El de escribir es un oficio de sacrificios. Por mucho tiempo se le llamó “el duro oficio”. Más duro, según la expresión exagerada, que el oficio del picapedrero, el de antes de que inventaran el enorme dinosaurio de hierro y acero que aquí bautizaron como “comesola”, que con su pico de acero picapedrea con terquedad robótica hasta someter a la obediencia a enormes piedras y  rocas prehistóricas antes de que se emprenda la tarea de levantar un edificio o de tender sobre tierra una carretera.

Sólo los obsesos han podido ejercer semejante oficio. Aún desde antes de que el hombre aprendiera a leer en silencio. He ahí entonces que el público común suele ver a los escritores de oficio como raros bichos, porque es que son obsesos, o medio locos, o casi locos o exactamente locos. ¿O acaso puede ser normal alguien que escriba, corrija y pase en limpio ¡cincuenta veces! un libro de 400 páginas, lo publique con los cuartos de sus bolsillos y después tenga que obsequiar ejemplares a amigos cercanos y lejanos?

Casi todos los escritores de oficio que he conocido son divorciados. Las que se casaron con ellos en segundas nupcias –creyéndolas primeras- no se habían percatado de que se habían casado con un hombre ya casado con la escritura.

Nada lo seduce tanto como ir plasmando sus imágenes e ideas en sucesión continua para posteriormente “corregirlas”, que consiste en darles nuevas formas y alcances

El escritor de oficio emprende la tarea de escribir un libro antes de sentarse frente a su instrumento de trabajo, que en tiempos relativamente remotos era “la pluma de escribir”, y en un tiempo más cercano era “la maquinilla de escribir”, y que en estos tiempos es “la computadora”.

Nada lo seduce tanto como ir plasmando sus imágenes e ideas en sucesión continua para posteriormente “corregirlas”, que consiste en darles nuevas formas y alcances. Eso será así hasta que haya alcanzado la madurez de la autocorrección automática, que consiste en corregirse en el tránsito que va desde lo que piensa creativamente hasta que lo plasma.

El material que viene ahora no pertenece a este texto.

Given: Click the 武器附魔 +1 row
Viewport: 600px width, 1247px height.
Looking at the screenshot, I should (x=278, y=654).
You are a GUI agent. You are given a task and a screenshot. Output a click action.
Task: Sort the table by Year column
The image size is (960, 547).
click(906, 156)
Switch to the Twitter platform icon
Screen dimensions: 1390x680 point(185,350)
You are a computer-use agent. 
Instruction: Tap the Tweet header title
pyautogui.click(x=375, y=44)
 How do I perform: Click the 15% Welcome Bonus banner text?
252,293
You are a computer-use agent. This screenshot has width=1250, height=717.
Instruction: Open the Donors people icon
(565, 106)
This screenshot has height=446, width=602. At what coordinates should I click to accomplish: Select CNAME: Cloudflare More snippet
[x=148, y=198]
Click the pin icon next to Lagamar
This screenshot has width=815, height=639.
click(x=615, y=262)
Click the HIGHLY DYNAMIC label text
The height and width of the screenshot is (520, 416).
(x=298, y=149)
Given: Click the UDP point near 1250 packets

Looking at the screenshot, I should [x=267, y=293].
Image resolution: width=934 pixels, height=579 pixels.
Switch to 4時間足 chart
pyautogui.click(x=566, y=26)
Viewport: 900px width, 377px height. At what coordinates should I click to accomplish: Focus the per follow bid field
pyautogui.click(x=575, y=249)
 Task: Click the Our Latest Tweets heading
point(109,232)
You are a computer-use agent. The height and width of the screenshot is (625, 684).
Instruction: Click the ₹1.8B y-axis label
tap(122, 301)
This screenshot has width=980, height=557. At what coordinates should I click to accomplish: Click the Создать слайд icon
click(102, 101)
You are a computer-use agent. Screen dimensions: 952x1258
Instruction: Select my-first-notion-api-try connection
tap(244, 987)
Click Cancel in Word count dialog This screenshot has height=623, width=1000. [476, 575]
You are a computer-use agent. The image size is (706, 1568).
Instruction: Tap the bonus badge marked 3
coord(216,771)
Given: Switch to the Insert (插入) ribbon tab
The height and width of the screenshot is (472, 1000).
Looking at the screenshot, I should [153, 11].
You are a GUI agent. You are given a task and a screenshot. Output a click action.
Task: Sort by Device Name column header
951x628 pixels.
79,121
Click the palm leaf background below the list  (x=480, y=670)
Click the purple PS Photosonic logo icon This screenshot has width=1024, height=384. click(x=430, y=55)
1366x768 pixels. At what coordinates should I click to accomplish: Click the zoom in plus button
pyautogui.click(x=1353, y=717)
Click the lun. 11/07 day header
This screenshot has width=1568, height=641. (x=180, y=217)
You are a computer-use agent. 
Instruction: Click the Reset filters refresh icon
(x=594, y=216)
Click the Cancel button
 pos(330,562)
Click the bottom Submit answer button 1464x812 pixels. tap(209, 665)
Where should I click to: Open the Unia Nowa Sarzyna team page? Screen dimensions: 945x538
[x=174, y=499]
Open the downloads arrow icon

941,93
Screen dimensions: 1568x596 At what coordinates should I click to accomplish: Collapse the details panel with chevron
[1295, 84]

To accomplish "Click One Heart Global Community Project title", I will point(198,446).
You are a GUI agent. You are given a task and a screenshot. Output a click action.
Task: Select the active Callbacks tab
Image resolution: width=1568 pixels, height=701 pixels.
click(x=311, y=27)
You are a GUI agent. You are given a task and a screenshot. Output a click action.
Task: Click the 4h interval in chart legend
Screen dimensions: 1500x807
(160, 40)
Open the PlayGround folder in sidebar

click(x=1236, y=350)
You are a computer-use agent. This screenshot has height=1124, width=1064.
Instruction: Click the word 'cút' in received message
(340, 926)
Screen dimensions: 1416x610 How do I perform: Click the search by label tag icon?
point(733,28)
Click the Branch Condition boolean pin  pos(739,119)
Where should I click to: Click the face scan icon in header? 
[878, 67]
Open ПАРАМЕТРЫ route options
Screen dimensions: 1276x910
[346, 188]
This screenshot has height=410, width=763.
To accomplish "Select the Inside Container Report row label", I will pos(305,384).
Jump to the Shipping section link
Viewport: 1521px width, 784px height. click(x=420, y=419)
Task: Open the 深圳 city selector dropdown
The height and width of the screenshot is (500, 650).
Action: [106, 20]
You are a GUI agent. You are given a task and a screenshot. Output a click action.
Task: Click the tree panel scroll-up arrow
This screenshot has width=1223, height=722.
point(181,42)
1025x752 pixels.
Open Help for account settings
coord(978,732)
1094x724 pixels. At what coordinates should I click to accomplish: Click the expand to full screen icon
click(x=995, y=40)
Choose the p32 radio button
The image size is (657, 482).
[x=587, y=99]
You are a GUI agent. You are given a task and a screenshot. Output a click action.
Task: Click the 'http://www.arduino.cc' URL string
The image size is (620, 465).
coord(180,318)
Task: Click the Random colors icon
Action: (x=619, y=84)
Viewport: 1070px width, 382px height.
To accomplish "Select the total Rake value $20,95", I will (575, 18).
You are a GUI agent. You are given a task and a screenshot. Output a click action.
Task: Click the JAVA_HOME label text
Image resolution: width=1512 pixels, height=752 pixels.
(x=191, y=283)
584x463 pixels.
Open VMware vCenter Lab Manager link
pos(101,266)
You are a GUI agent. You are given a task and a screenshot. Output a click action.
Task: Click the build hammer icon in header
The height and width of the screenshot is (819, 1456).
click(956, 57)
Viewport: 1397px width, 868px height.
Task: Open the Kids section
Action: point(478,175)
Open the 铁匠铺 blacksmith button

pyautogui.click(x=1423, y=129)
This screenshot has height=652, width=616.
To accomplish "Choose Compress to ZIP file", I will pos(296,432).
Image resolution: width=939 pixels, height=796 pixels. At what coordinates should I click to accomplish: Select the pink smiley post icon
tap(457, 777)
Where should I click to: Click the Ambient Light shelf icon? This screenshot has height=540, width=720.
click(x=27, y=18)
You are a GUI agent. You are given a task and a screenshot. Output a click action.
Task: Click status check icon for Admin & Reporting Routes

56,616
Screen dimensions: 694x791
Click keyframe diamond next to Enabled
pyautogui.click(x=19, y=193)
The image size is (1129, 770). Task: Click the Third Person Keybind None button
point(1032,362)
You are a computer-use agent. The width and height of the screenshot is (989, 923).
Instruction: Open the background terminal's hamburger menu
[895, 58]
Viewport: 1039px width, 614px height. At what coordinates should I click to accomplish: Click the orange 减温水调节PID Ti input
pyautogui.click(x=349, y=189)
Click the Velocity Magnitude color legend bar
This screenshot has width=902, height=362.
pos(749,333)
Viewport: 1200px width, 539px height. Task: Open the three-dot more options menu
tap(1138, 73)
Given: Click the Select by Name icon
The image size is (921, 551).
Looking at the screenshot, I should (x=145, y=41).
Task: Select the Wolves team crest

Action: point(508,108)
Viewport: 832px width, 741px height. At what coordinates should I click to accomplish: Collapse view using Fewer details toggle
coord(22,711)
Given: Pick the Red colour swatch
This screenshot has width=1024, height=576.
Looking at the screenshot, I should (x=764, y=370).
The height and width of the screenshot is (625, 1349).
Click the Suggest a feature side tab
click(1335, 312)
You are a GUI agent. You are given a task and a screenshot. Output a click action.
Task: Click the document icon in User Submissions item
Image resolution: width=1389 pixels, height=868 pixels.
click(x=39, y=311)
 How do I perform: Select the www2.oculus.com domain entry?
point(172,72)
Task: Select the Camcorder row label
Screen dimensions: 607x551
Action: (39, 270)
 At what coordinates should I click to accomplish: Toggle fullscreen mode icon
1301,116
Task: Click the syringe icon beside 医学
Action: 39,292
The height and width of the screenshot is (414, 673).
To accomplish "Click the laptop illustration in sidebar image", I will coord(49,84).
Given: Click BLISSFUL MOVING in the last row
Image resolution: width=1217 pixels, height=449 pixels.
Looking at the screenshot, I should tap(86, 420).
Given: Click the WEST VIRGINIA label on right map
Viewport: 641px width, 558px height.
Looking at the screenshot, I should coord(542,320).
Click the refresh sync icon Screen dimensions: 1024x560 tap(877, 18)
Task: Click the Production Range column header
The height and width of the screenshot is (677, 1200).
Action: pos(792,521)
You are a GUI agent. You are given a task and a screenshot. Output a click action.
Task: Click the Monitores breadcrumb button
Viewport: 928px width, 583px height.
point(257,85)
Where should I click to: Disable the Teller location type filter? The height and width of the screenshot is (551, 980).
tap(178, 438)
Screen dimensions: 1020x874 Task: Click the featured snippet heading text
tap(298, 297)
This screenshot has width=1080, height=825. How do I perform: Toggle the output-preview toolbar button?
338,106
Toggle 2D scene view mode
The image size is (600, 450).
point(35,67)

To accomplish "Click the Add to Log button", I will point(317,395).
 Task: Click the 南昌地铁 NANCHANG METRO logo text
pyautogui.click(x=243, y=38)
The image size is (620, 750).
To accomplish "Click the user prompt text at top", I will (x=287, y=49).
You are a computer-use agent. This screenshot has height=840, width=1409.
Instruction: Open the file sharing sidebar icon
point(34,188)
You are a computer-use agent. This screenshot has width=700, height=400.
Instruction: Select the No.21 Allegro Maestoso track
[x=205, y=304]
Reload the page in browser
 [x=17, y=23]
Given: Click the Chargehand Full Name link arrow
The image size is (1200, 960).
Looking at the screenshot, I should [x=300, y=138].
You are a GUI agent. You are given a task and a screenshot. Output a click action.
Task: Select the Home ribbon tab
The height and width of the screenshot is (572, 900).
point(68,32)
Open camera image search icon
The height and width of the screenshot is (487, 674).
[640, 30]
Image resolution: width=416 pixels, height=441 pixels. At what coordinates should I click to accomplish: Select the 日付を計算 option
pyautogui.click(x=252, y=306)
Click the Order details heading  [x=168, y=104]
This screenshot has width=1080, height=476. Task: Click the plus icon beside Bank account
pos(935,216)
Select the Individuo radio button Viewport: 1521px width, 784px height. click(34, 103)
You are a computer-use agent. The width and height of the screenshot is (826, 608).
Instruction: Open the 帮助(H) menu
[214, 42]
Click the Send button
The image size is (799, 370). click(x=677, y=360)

Las locuras de los escritores no son tales, de donde ahora tengo que desmentirme. Son locuras para los demás. Son absolutamente cuerdos en sus mundos. Por eso es que ellos están profundamente convencidos que este mundo está lleno de locos, que son los demás, desde luego, en razón de que locos son todos aquellos que carecen de las locuras de ellos.

Gabriel Carcía Márquez se encerró en una habitación de su casa por casi un año entregado absolutamente a la tarea de despojo de los fantasmas imaginados que lo acosaban y que luego de incluirlos en una novela los bautizó como Cien Años de Soledad. Cuando al fin salió de la habitación encontró sobre una mesa todas las facturas caseras súper atrasadas y una amenaza de desalojo perentorio, a pesar de que amigos cercanos habían auxiliado a la casi abandonada esposa. ¡Y conste que nunca le pasó por la mente que fuera a recibir dividendo alguno!

En mis oficios de escritor y editor he conocido a muchisísimos locos, principalmente a adictos a la poesía y a aspirantes a cuentistas y a novelistas. Los ha habido que se me han acercado y propuesto que o les corrija o les edite “siquiera uno de mis 20 libros inéditos”.

Y andan por ahí como si nada, como seres normales… Y lo son.

Los locos son los demás, y como dice la vieja salsa “los demás son los demás”.